Dear Fellow Shareholders:
There was an interesting article in the July 22, 2013 issue of Fortune entitled “The Party Could be Over for Stocks.” The most interesting part of the article is that it describes precisely what Third Avenue Management does not do when it comes to analyzing equity securities. The Fortune analysis seems irrelevant for Third Avenue shareholders.
The gravamen of the article is that the Federal Reserve Board might reduce its $85 billion of monthly bond purchases and end the program entirely by mid-2014. As part of the change in the Fed, the government agency will no longer deploy extraordinary measures that have driven down interest rates over the last five years. Low interest rates resulted in a bull market for equities because the yields on bonds that compete for investors’ money stayed so unenticingly low.
This bull market was never justifiable based on so-called fundamentals—dividend yields and earnings potential. Also, lower interest rates mean that earnings are not likely to increase. Further, Price/Earnings ratios are currently quite high—the S&P 500 P/E ratio stands at 18.4x for the latest twelve months period and 23.6x for the 10-year average of inflation adjusted earnings.
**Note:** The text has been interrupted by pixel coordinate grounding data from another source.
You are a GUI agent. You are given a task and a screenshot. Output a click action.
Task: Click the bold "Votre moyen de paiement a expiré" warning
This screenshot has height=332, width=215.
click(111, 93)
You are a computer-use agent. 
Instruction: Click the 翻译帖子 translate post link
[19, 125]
The article ignores completely three fundamentals that are crucial in any Third Avenue analysis of a common stock — first the credit worthiness of the company issuing the equity; second, the ability of the issuer to grow net asset value (“NAV”) (or its surrogate book value) over the intermediate to longer term; and, three, the price of the common stock relative to NAV.
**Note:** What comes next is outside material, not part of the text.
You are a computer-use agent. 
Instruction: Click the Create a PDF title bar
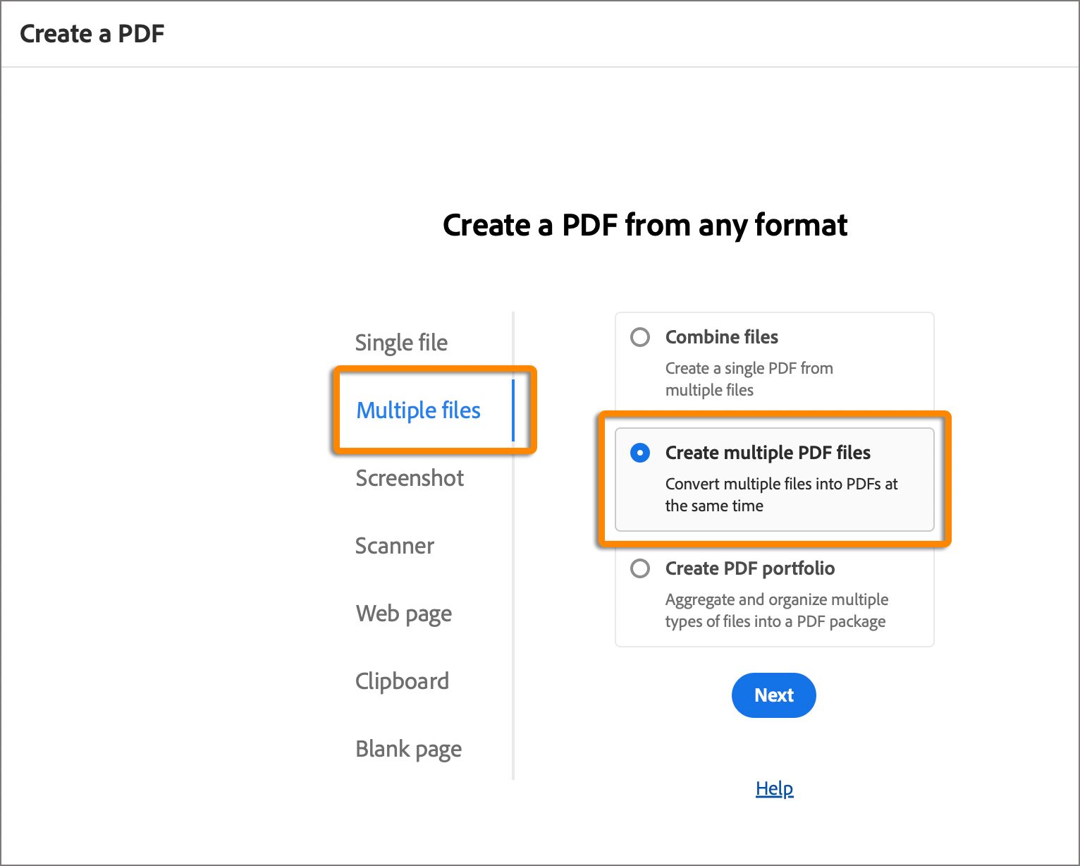coord(93,33)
While anecdotal, it seems likely that U.S. corporations whose common stocks are publicly traded are more creditworthy today than has been the case since the 1950s and the 1960s. In part this is an outgrowth of the era of easy money from 2007 to 2013.
NAVs have continually increased. At July 31, 2013, the book value of the companies making up the Dow Jones Industrial Average (INDEXDJX:.DJI) was 60.7% higher than it had been at December 31, 2007; and the comparable increase for the S&P 500 (INDEXSP:.INX) was 28.4%.